EXERCISE INSTRUCTIONS: Please repeat exactly the lines below from the line with "The width and height of the screenshot is (1407, 840)." to the line with "The width and height of the screenshot is (1400, 845).", including both, and leave out every picture.

EXERCISE INPUTS:
-- Opening Marker --

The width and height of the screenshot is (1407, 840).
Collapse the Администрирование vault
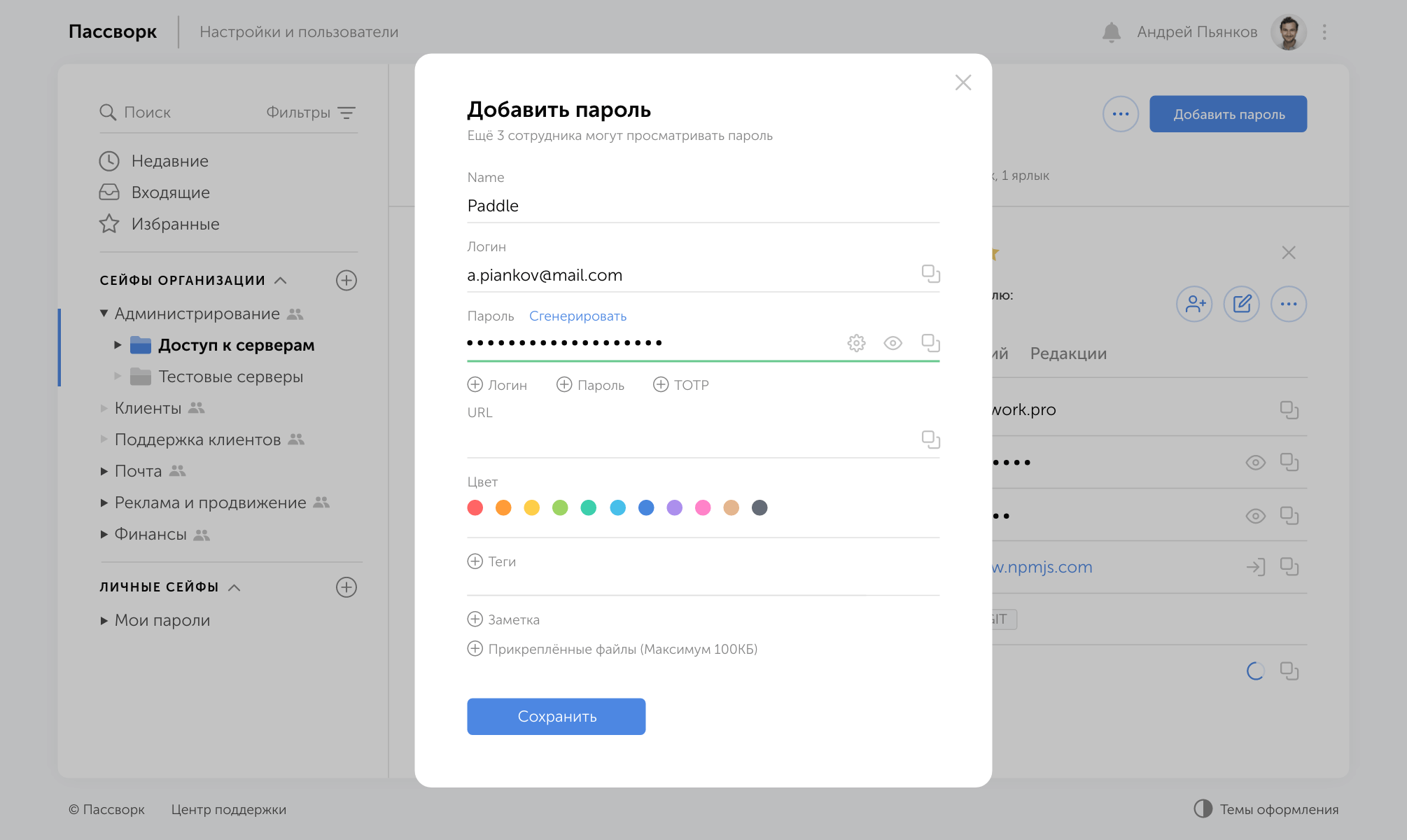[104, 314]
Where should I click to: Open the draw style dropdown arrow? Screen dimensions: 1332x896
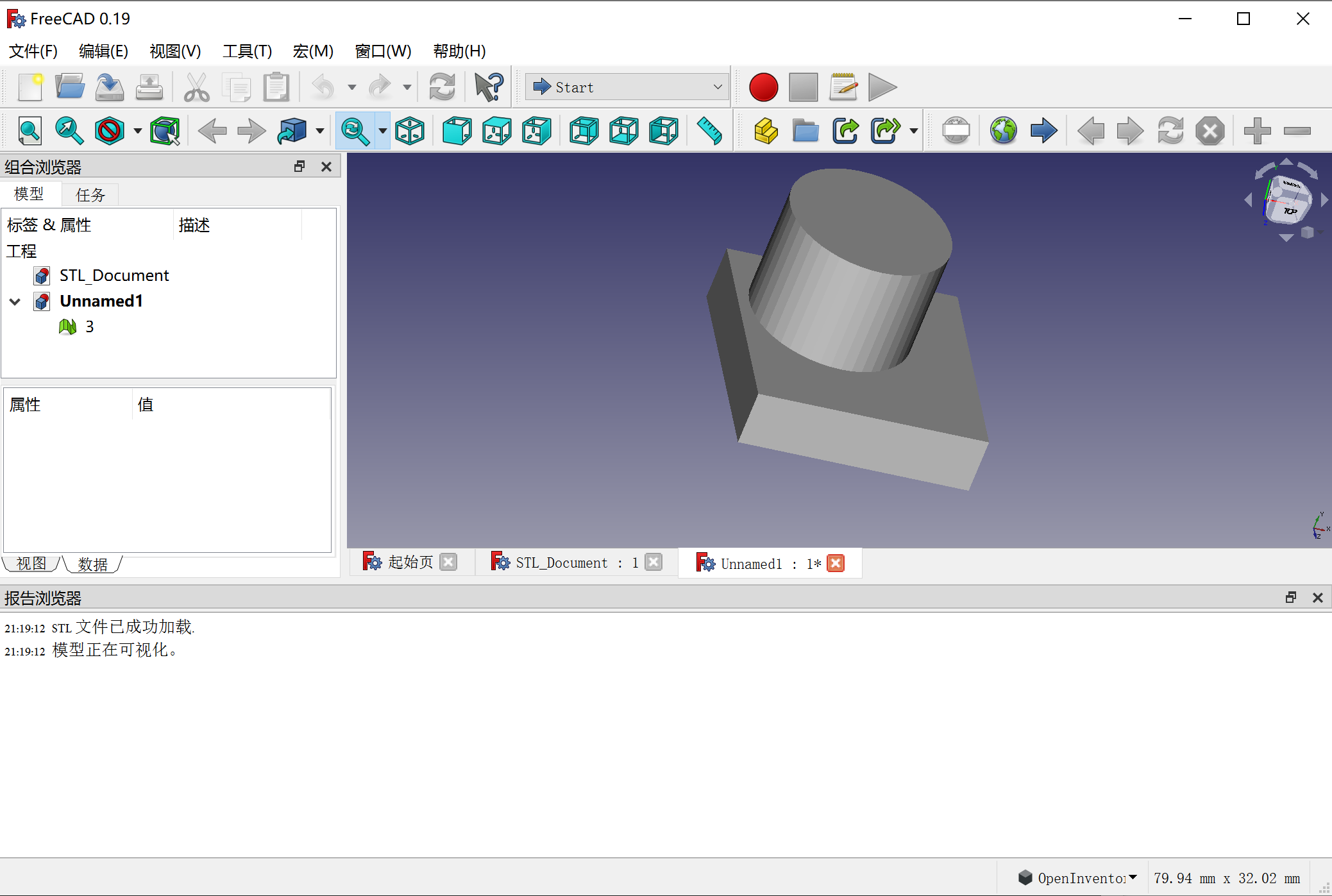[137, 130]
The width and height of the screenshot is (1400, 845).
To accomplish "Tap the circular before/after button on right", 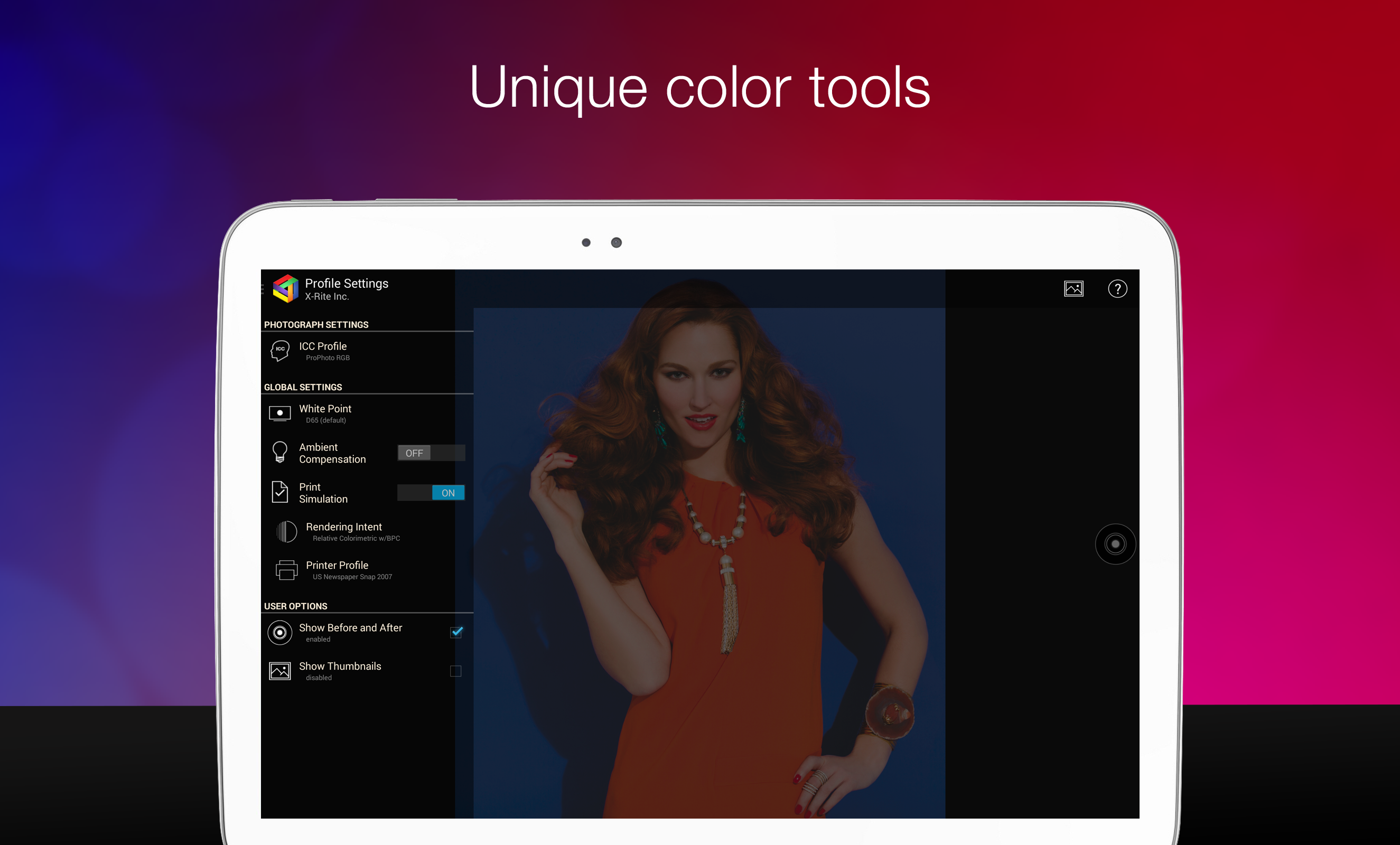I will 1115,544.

-- Closing Marker --
-- Opening Marker --

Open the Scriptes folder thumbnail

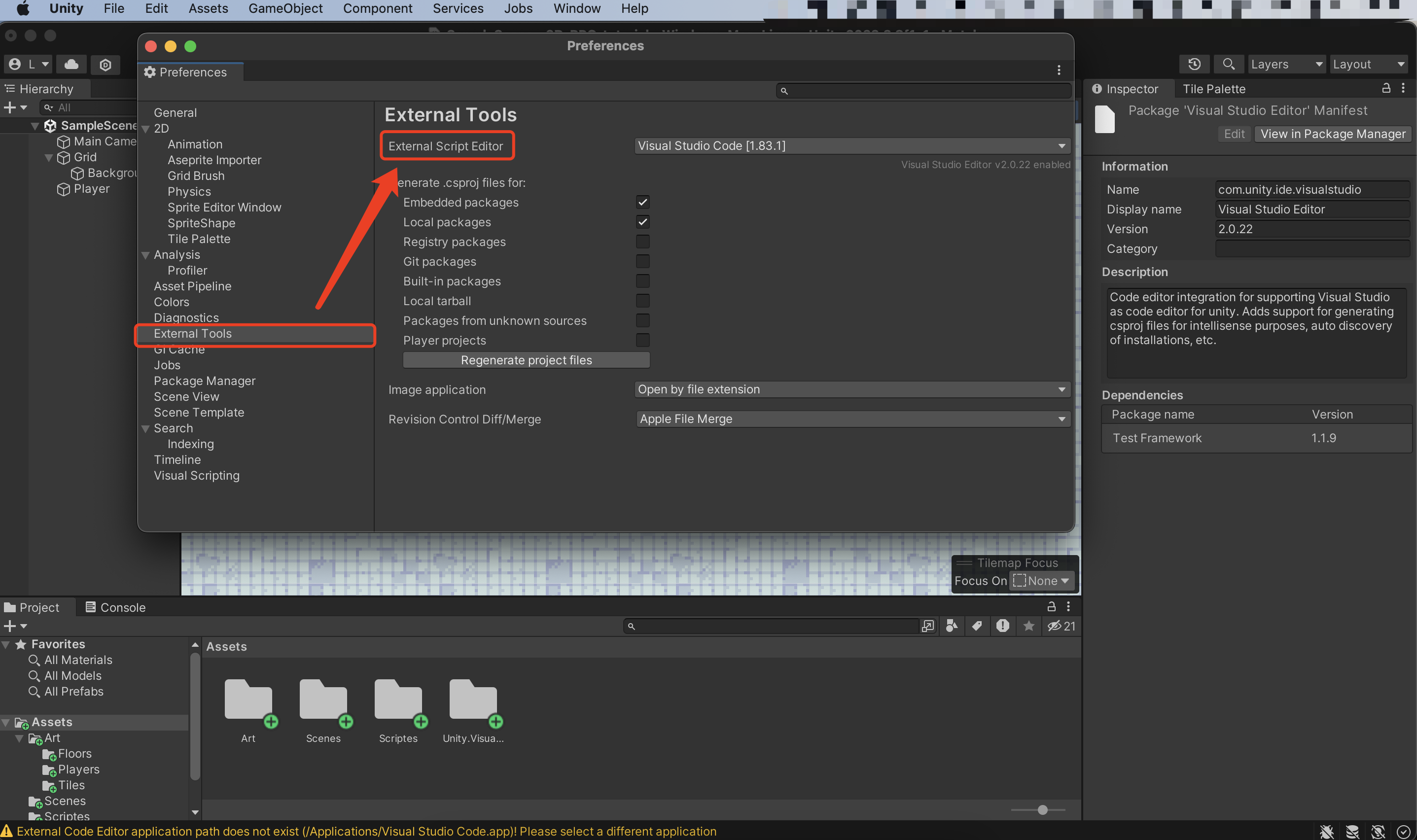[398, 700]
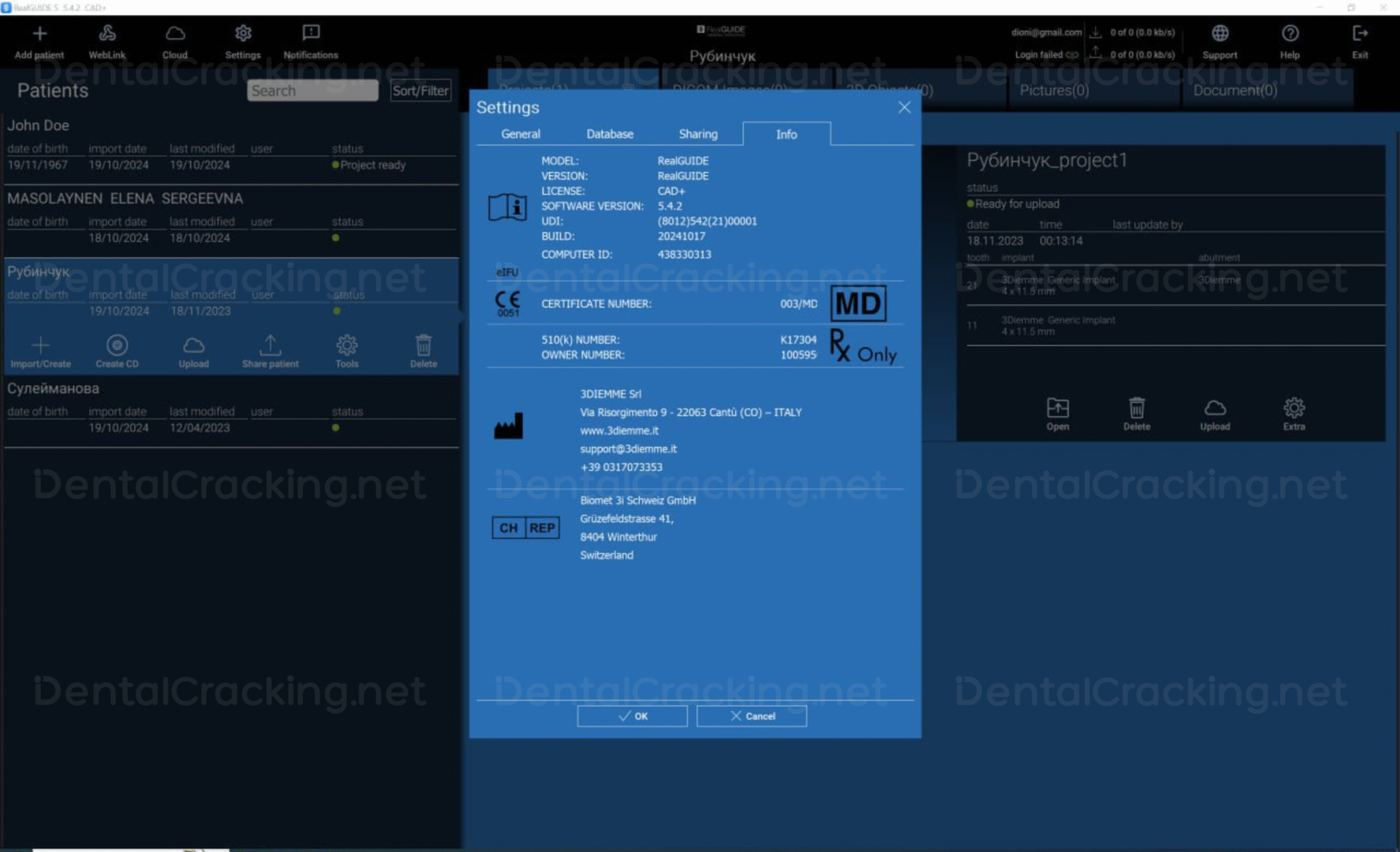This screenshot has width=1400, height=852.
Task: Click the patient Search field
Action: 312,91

-- Closing Marker --
-- Opening Marker --

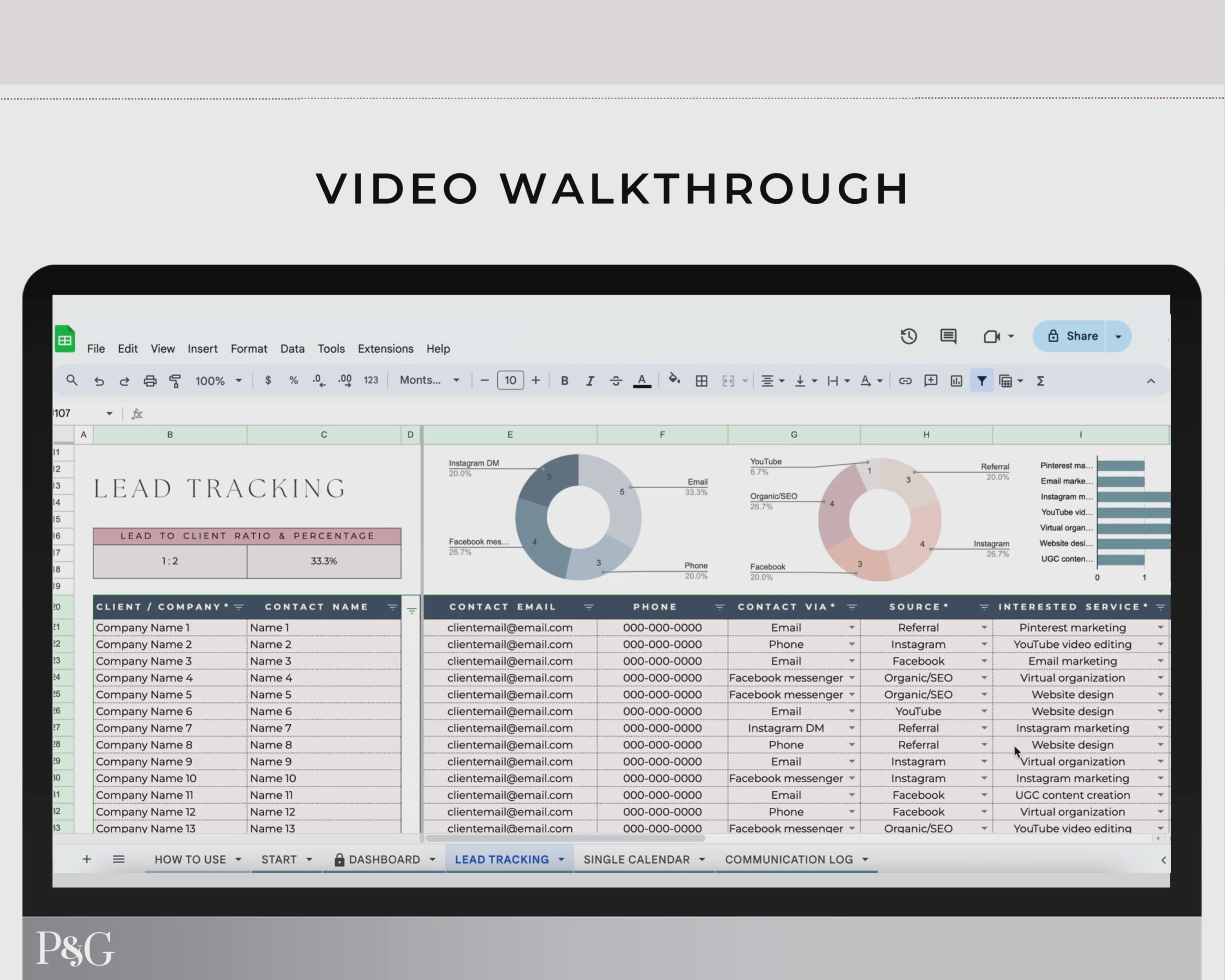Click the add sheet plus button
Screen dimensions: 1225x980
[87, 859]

-- Closing Marker --

SOLVED EXERCISE:
The width and height of the screenshot is (1407, 840).
Collapse the Администрирование vault
[104, 314]
Where should I click to: Open the draw style dropdown arrow? Screen dimensions: 1332x896
[137, 130]
The width and height of the screenshot is (1400, 845).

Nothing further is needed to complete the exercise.